There is a disconnect between the research reviewed above and what gets into doctors’ residency programs, CME (ongoing training), and board exams. The DSM definition of “ADHD” is one of the sacred cows of psychiatry and to question this prevailing notion is considered heretical by many in the profession. It would take a sociologist or medical historian to delve into all the reasons why this diagnosis has become so popularized in the general public. I do not have the time or energy to do that, and I don’t want to speculate here.
The research presented in 5.0 and 5.1, hiding in plain sight, calls into question many of the basic assumptions of “ADHD” presumed to be true by doctors and the public. Patients suffer the consequence of not getting the proper treatment, i.e., mood stabilizers or dopamine blockers, when mood disorders, first in the diagnostic hierarchy (see 5.0), are not addressed. Stimulants frequently make mood disorders worse. (see Clinical Psychopharmacology 2019). ADD, lower in the diagnostic hierarchy below mood disorders, psychotic conditions, and anxiety disorders (OCD, PTSD) should not be considered comorbid in a medical model, and as a consequence, they should not be treated simultaneously.
The DSM’s threshold method for comorbidity is not used in general medicine. According to the DSM definition, counting symptoms to a numerical threshold allows for multiple diagnoses. It’s the equivalent of defining cough, chest congestion, sputum production, chest discomfort, and fatigue as separate diagnoses when only one diagnosis is necessary: pneumonia. When the pneumonia is treated with the correct antibiotic, all the other symptoms go away.

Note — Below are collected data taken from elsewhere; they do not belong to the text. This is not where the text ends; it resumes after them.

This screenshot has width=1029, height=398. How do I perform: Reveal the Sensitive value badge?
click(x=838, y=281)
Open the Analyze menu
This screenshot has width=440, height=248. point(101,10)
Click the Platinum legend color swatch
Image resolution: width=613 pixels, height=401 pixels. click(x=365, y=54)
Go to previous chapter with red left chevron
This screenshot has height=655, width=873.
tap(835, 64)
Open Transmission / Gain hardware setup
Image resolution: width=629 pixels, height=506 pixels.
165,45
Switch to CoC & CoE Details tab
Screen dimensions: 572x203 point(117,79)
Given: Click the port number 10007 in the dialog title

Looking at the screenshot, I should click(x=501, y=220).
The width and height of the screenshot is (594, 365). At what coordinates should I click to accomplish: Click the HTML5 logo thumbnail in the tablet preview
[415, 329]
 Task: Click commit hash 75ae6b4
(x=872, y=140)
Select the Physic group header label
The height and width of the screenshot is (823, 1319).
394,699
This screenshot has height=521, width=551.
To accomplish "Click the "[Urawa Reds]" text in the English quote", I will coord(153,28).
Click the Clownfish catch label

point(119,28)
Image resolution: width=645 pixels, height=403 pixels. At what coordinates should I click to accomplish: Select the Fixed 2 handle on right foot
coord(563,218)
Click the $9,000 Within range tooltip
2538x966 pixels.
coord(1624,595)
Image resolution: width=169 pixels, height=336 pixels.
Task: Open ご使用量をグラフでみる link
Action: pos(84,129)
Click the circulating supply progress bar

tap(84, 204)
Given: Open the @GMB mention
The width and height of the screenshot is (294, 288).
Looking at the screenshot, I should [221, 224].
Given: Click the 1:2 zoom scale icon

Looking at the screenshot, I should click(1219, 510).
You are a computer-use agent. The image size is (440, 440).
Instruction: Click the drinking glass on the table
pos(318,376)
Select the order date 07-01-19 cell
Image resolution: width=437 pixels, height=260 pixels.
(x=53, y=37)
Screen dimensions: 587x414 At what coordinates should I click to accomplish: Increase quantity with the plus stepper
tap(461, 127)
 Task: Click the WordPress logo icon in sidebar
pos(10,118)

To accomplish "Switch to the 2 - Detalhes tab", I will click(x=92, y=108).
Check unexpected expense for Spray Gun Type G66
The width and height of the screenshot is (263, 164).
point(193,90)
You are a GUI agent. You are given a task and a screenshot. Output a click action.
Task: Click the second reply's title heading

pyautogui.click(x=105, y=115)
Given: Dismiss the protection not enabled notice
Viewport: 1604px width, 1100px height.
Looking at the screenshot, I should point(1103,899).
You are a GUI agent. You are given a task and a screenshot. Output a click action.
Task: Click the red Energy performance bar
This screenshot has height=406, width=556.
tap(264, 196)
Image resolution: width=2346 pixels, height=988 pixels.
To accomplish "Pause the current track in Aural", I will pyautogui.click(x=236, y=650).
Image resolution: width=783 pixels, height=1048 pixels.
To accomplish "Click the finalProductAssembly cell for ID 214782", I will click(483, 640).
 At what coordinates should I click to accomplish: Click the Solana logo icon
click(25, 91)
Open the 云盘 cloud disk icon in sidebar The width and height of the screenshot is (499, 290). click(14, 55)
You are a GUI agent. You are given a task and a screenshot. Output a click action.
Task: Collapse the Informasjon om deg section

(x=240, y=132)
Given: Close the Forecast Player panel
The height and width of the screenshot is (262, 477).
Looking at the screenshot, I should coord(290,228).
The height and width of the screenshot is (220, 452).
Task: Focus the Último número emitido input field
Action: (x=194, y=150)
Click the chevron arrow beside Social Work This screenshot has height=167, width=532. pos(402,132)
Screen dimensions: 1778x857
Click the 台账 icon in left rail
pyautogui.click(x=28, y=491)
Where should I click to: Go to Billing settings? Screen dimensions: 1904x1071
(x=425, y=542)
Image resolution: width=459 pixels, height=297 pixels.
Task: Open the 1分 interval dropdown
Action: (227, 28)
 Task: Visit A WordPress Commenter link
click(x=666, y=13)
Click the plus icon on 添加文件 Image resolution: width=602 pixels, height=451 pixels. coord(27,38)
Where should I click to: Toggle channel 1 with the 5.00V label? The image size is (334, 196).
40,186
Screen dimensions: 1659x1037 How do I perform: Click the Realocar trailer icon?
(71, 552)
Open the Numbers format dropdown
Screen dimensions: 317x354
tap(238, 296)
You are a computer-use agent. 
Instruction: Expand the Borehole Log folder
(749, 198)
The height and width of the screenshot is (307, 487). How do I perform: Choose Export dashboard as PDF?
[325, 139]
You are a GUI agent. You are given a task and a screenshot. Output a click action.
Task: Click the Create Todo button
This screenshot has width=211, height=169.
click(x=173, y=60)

The classic comorbidity medical model was defined in a 1970 publication by the famous epidemiologist Alvan R. Feinstein, MD. In Feinstein’s formulation, the implication was that a completely different and independent disease occurred at the same time as another disease. These two diseases co-occurred, more often than not, randomly. Feinstein AR. J Chronic Dis 1970;23:455-68.
Examples are: Lupus and asthma or type II diabetes and bipolar illness.
I would advocate the DSM return to the classically defined medical comorbidity as described above.